* DATENAUSZÜGE

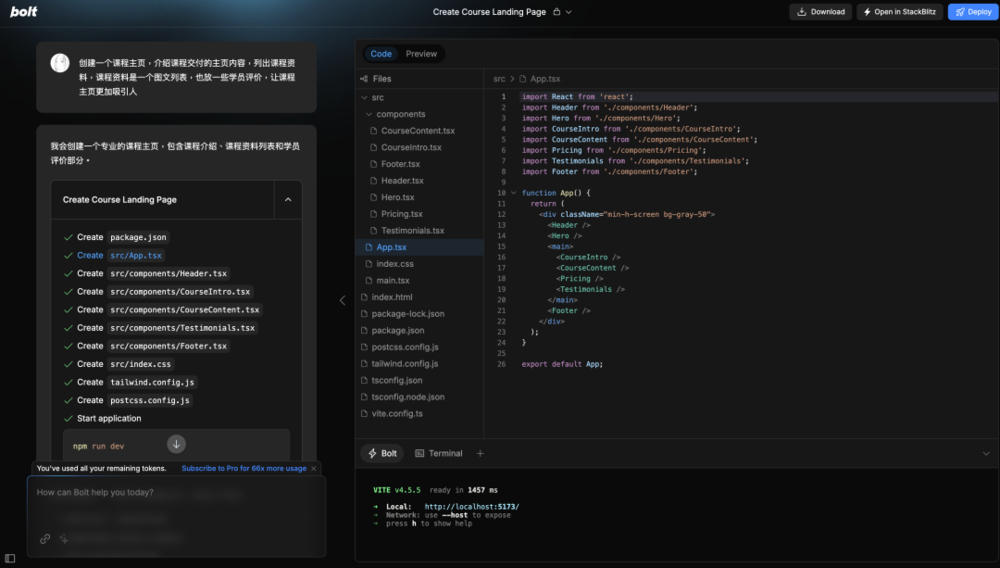The width and height of the screenshot is (1000, 568).
Task: Switch to the Code view
Action: 381,54
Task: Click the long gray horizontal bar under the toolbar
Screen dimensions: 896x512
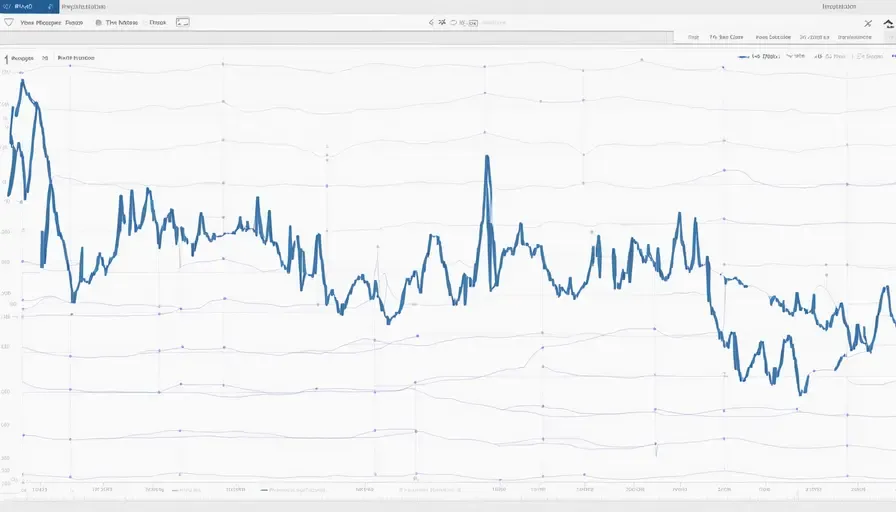Action: tap(333, 38)
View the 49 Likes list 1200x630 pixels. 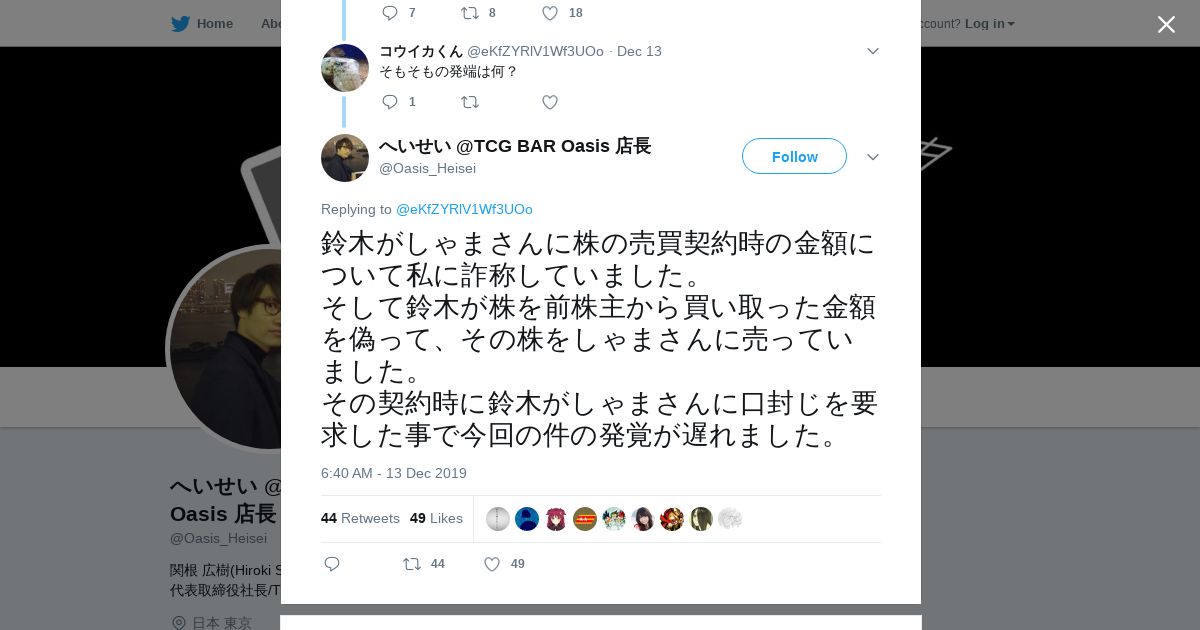(436, 518)
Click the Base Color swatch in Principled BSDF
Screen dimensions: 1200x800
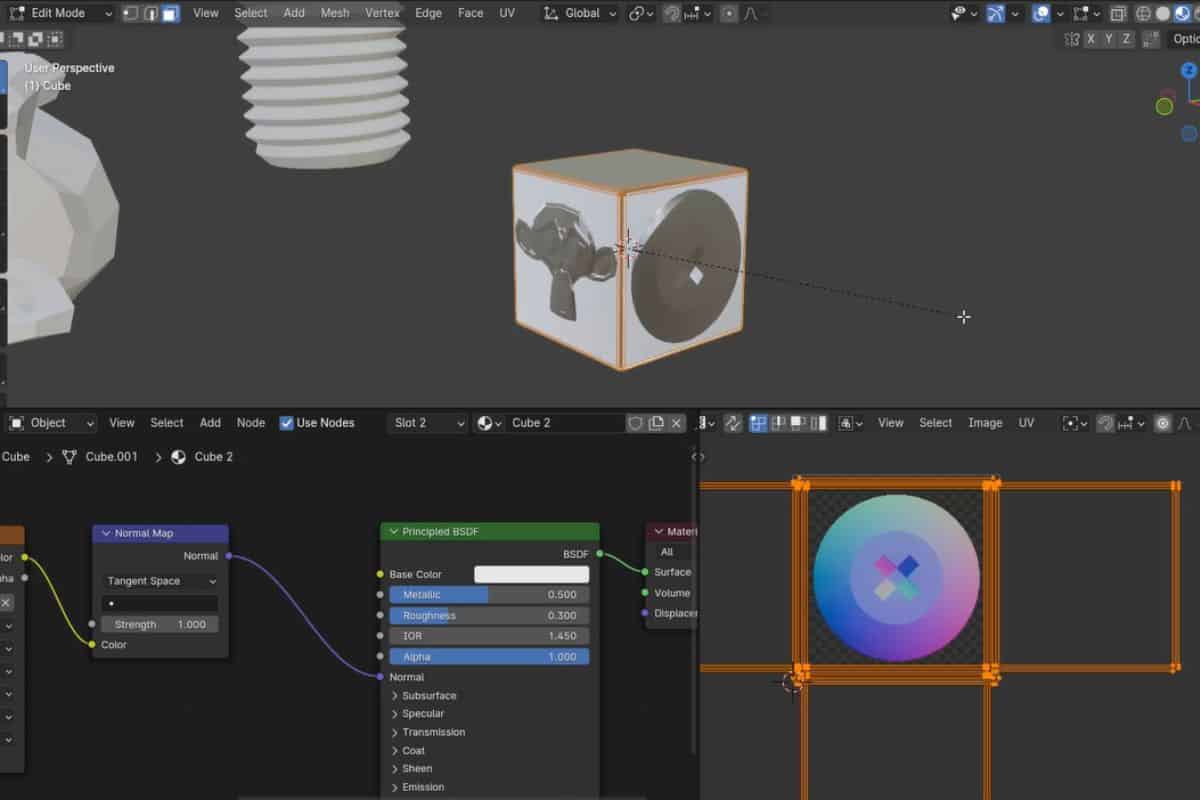(531, 574)

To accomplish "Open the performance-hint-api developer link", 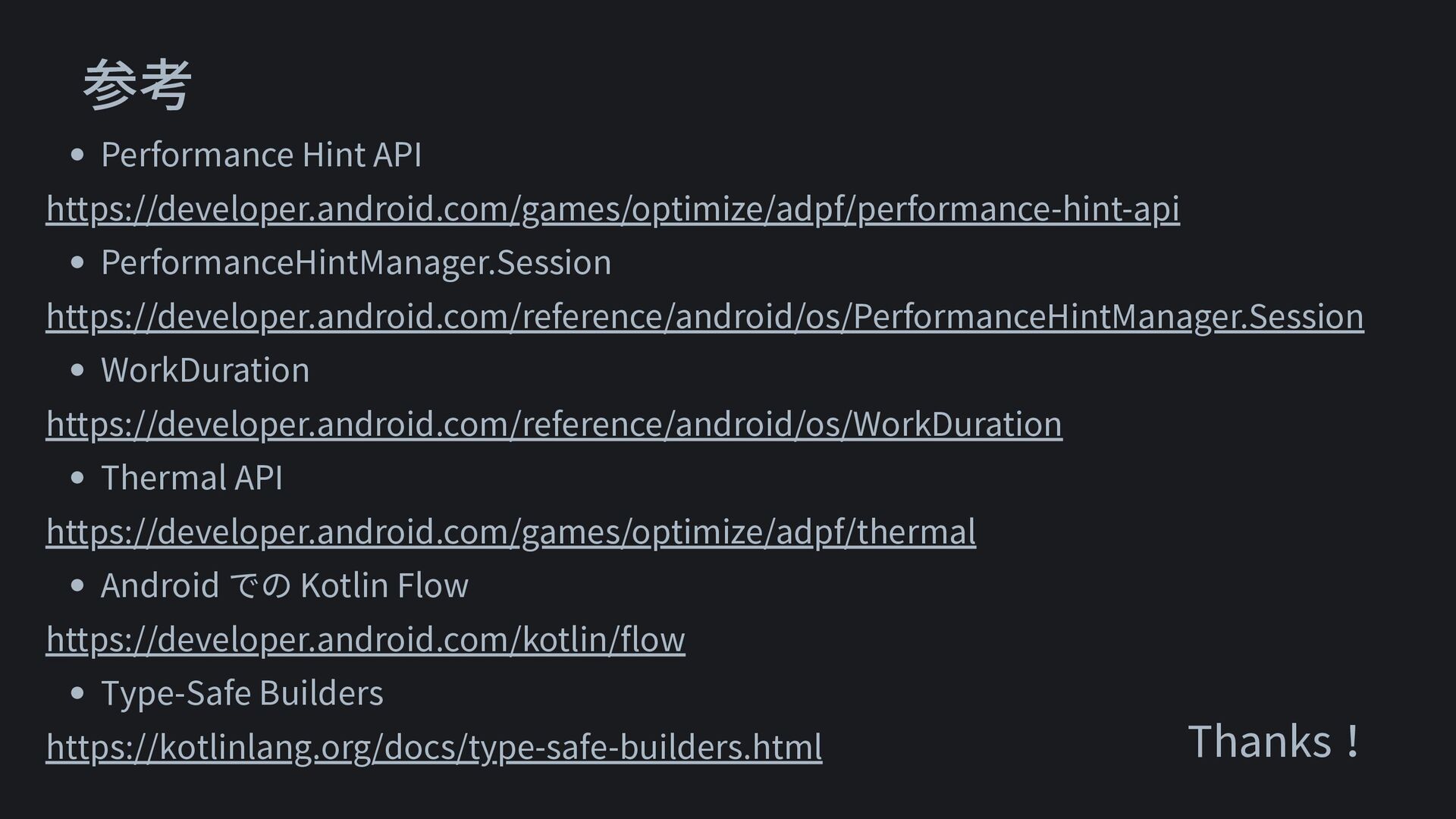I will (612, 209).
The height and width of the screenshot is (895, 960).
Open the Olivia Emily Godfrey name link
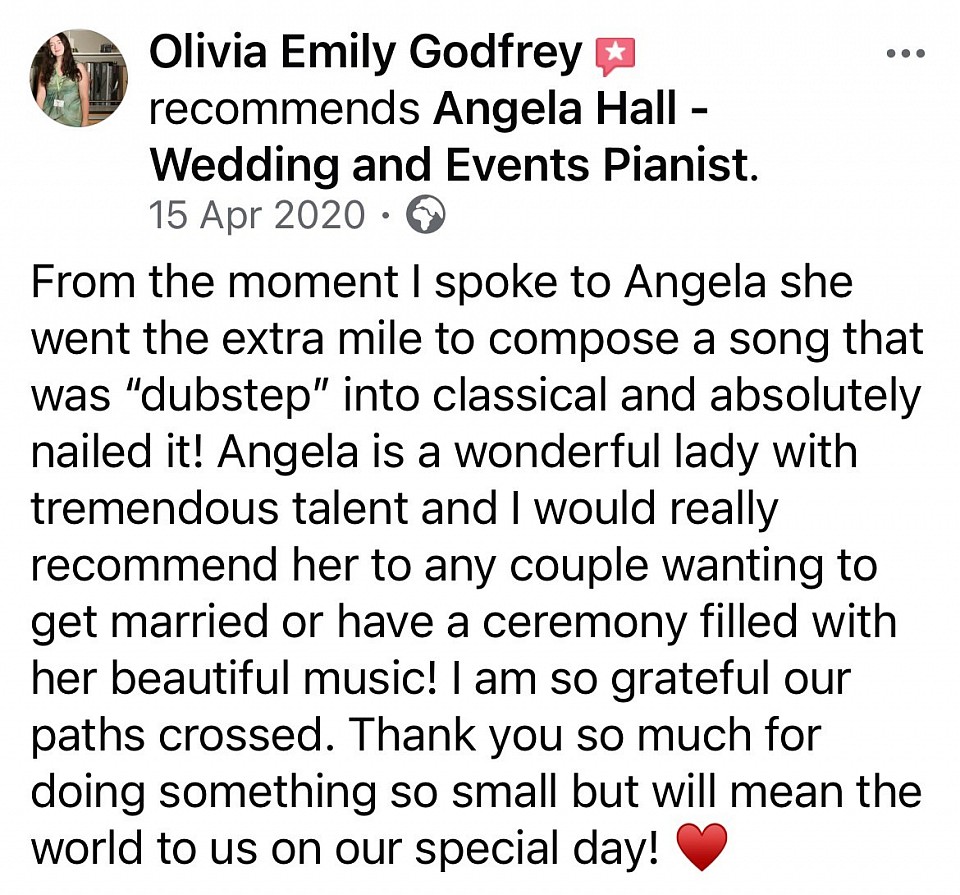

* AUFGABE
Sammle jede Zeile aus dem Material oben, in der die Zeichenfolge „Task“ vorkommt, und gib sie unverändert wieder.

* ERGEBNIS
Task: Switch to the Code view
Task: Click the long gray horizontal bar under the toolbar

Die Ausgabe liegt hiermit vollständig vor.